При этом он знал, что Шашин не уважает его профессию, но не уважает, если можно так сказать, уважительно, без презрения, с сознанием необходимости ее особенностей.
И помнил Ломяго, что, когда говорил он на национальную тему, ему мимолетно и какой-то смутной догадкой, почти озарением припомнились братья Самир и Расим. Он даже замолчал, пытаясь уловить мысль, но она исчезла.
А с утра, мучимый похмельем, совершенно неожиданно, когда с отвращением чистил зубы, уловил. Ему, как это бывает в кино, когда повторяют кадры, вспомнилось, как привели смешного картавого пацана на стоянку, как шли вместе с ним, пытаясь найти сумку, и никому даже в голову не пришло, что пацан может быть всего лишь исполнителем!
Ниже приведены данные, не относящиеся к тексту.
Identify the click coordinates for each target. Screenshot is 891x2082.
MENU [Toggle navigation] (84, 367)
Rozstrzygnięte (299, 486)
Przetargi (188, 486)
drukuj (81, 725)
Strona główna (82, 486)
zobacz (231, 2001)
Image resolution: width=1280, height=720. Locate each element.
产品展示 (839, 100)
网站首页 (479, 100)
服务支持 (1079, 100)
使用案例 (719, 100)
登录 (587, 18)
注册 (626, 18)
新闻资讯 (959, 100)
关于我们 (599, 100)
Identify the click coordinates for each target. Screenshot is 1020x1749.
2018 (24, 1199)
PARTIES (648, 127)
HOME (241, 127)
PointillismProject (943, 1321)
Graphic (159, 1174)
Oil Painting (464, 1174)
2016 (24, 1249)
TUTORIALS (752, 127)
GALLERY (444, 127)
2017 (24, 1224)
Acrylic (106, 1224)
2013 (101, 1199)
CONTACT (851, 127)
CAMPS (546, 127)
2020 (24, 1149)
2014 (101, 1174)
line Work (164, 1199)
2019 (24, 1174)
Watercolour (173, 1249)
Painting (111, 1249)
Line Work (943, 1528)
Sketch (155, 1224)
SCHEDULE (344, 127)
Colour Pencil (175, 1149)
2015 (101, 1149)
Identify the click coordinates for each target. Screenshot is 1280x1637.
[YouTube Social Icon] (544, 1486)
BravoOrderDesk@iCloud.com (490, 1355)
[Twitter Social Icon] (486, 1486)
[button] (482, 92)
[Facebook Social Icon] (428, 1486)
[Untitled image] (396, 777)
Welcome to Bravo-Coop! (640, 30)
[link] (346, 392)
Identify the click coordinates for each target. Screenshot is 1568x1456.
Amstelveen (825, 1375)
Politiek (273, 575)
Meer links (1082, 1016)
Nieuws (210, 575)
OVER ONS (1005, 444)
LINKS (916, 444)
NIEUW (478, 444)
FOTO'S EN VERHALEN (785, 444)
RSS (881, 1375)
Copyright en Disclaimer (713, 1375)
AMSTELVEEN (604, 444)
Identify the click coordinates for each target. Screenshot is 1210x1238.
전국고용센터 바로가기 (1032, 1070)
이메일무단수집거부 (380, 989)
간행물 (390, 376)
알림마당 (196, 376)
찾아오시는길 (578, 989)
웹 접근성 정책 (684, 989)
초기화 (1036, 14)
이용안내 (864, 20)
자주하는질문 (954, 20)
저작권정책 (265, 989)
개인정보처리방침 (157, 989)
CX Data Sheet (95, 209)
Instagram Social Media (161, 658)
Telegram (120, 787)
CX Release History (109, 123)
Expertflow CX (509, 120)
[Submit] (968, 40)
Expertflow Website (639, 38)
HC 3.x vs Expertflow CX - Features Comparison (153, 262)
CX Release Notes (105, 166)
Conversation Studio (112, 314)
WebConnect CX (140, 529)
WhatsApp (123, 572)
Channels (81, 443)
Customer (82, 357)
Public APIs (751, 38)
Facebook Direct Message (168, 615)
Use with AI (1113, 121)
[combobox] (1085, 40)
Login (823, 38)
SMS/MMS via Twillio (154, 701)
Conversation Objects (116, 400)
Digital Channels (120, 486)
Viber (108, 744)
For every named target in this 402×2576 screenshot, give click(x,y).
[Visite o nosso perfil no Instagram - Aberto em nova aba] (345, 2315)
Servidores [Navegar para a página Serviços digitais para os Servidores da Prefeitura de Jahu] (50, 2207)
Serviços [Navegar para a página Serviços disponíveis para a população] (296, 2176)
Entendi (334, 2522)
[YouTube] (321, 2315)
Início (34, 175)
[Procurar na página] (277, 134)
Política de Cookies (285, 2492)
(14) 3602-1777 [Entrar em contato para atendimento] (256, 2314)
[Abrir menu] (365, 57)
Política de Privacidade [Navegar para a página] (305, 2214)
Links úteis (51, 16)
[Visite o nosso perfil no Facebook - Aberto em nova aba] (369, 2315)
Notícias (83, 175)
В самом деле, он хоть и маленький, но не дурак: куда ему деть такие деньги? Научили, натаскали мальчишку, это они умеют! И, кстати, отпущенный азер тут, возможно, тоже не лишнее звено. Где это видано, чтобы здоровый кавказец сидел сторожем? Он, возможно, не сторож, а что-то вроде кассира у них или разводящего. Короче, надо их всех как следует потрясти.
С этой целью он и пришел на стоянку, разминувшись с Гераном, иначе и его прихватил бы.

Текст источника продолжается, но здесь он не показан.